Nazaire Kadja (analyste politique)
Le Mali est devenu un véritable casse-tête chinois pour la diplomatie française, depuis que ce pays a décidé de commercer avec la Russie.
De menaces de retrait de ses soldats, en passant par des menaces de sanctions et d’isolement par « la communauté internationale », la France aura tout essayé pour faire plier le Colonel Goita et son gouvernement. Mais rien n’y fit. Le gouvernement malien n’entend pas s’écarter de sa ligne de conduite, qui est de donner une trajectoire nouvelle à son pays et s’assumer pleinement.
Présente au Mali depuis 2013, et après avoir endigué la marée djihadiste, la coopération française n’a pas permis au Mali de se sortir des attaques des djihadistes et des terroristes, encore moins de recouvrer l’entièreté de son territoire. La région de Kidal est toujours aux mains des Touaregs et interdite d’accès au gouvernement malien. Le statut quo qui s’est installé ne pouvait nullement satisfaire les autorités maliennes, au moment où la France donne l’impression qu’elle ne peut pas ou ne veut pas aller au-delà de ce qu’elle a fait et semble s’en satisfaire.
En sollicitant l’aide de la Russie, le Colonel Goita entend se donner les moyens de s’affranchir de la pesanteur que représente la France, mais surtout s’affranchir du chantage et des menaces que profèrent à longueur de journée les autorités françaises.
Le précédant vécu en Centrafrique y est certainement pour beaucoup. Alors commencent comme à l’accoutumée un grand battage médiatique, et des pressions de tous genres pour faire plier ces colonels récalcitrants qui sont à la tête du Mali.
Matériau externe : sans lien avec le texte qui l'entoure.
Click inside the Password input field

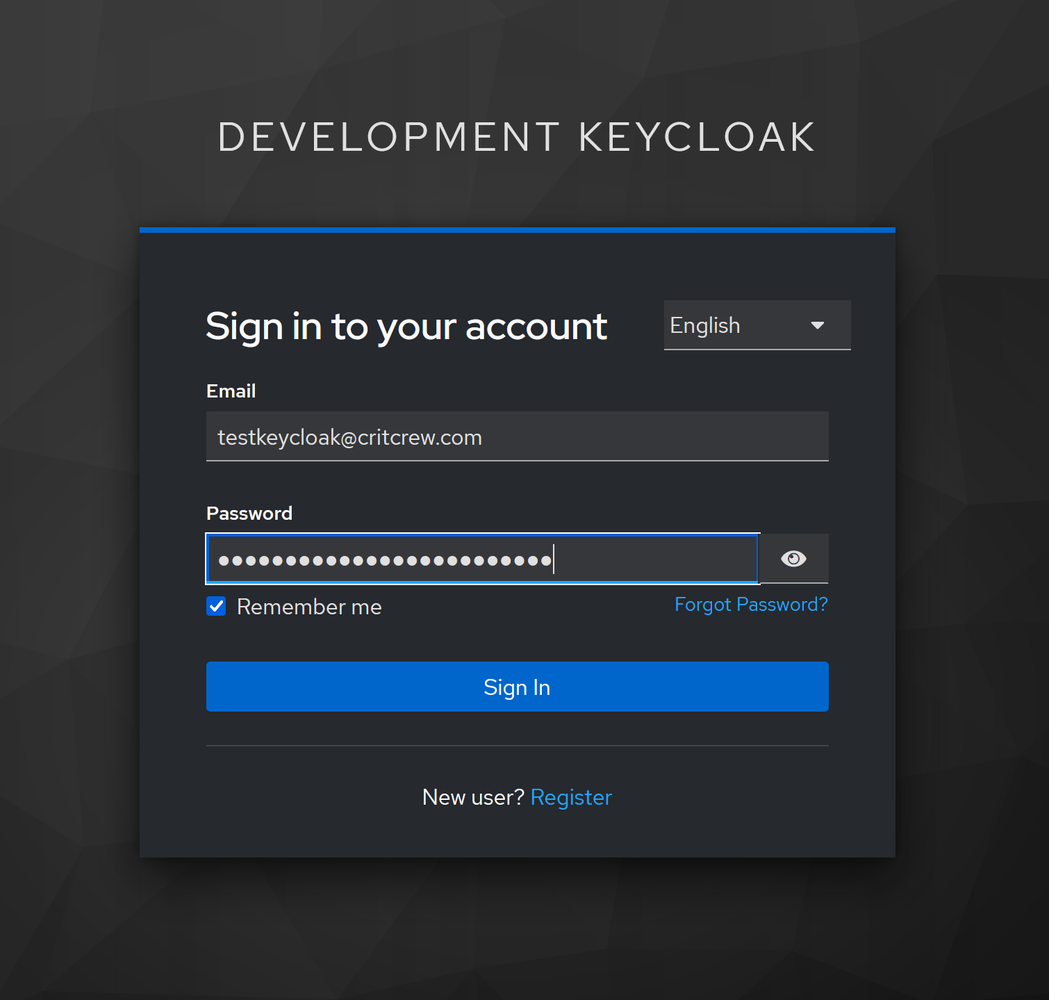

Ceux-ci sont sommés d’établir un échéancier à l’effet de mettre rapidement fin à la transition militaire, organiser des élections et remettre le pouvoir aux civils.
Pour y arriver, la Cedeao, une fois de plus instrumentalisée, va jouer sa partition de bras séculiers des occidentaux précisément de la France, en soumettant le Mali à un embargo. Comme elle le fit pour la Côte d’Ivoire en 2010-2011. Cela réussira-t-il à faire plier le gouvernement malien ? Demain nous situera.
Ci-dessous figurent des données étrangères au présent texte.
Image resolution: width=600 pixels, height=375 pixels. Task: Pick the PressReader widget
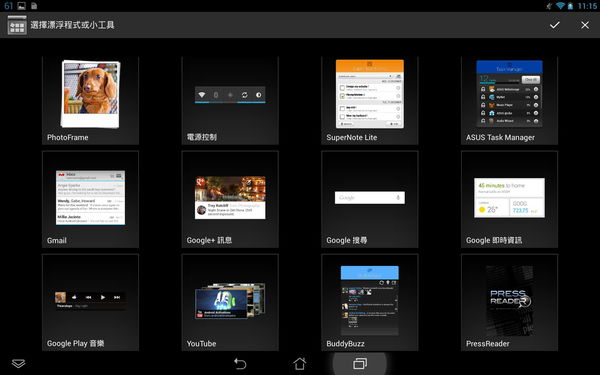coord(509,302)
Dans cet imbroglio malien, il est désespérant de constater la propension de la France et des Etats-Unis d’accuser le Mali d’avoir recours à la société militaire privée Wagner pour combattre les terroristes. Ils s’en offusquent, ils s’en plaignent et profèrent des menaces.
Mais quand une maison est en feu, doit-on se préoccuper de la qualité de l’eau pour circonscrire l’incendie ? Le Mali n’a-t-il pas le droit de choisir ses partenaires ? Revient-il aux français et aux américains de choisir les amis et les ennemis pour le Mali ?
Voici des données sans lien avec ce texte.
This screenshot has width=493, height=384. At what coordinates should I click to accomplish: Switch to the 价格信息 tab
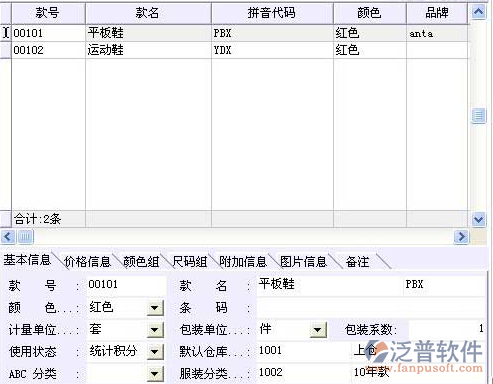pos(87,262)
Si la Russie est un concurrent et un « ennemis » pour les occidentaux, elle ne l’est pas pour le Mali et pour les pays africains. Il en est de même pour la Chine au plan commercial. Il est véritablement indécent pour ces occidentaux de vouloir faire de leurs « ennemis », les « ennemis » des africains comme l’avait justement signifié Nelson Mandela dans une interview.
Plusieurs siècles jalonnés d’exploration, de conquête, de colonisation, de décolonisation et de coopération avec la France, n’ont permis à aucun pays francophone d’Afrique, de figurer aujourd’hui parmi les économies les plus puissantes du continent. C’est tout dire. Il est temps que des partenariats avec d’autres pays soit usités, d’autres expériences vécues, et des leçons seront tirées.
En fustigeant le Mali d’avoir recours à la société militaire privée russe Wagner, français et américains font preuve d’une mauvaise foi évidente. Ce n’est un secret pour personne, que les américains se sont attachés les services de la société militaires privée Blackwater en Afghanistan et en Irak, pour suppléer les troupes régulières épuisées.
Blackwater était assurée d’une immunité quasi totale, à l’inverse de l’armée régulière, qui doit répondre à des règles militaires.
La France de son côté dispose dans son armée un corps, la légion étrangère, composée d’éléments non français, déployé sur les théâtres des opérations en dehors de son territoire. On objectera qu’ici, il s’agit d’une armée régulière, mais il n’en demeure pas moins que ce sont des étrangers, enrôlés pour se battre et qui sont rémunérés. Ce sont donc…des mercenaires. En cela, il n’y a pas de leçons à donner.
L’issue de la bataille engagée seule par le Mali pour se soustraire du carcan colonial, à l’effet de prendre son destin en mains, déterminera également l’avenir de ses voisins, qui ne lui ont manifesté aucune solidarité, bien au contraire… Quelle sera cette issue ?
Demain nous le dira. Demain est certes un autre jour, mais demain arrive toujours. Et s’il y a eu un soir au Mali, il y aura assurément un matin et l’ivraie sera séparée du vrai.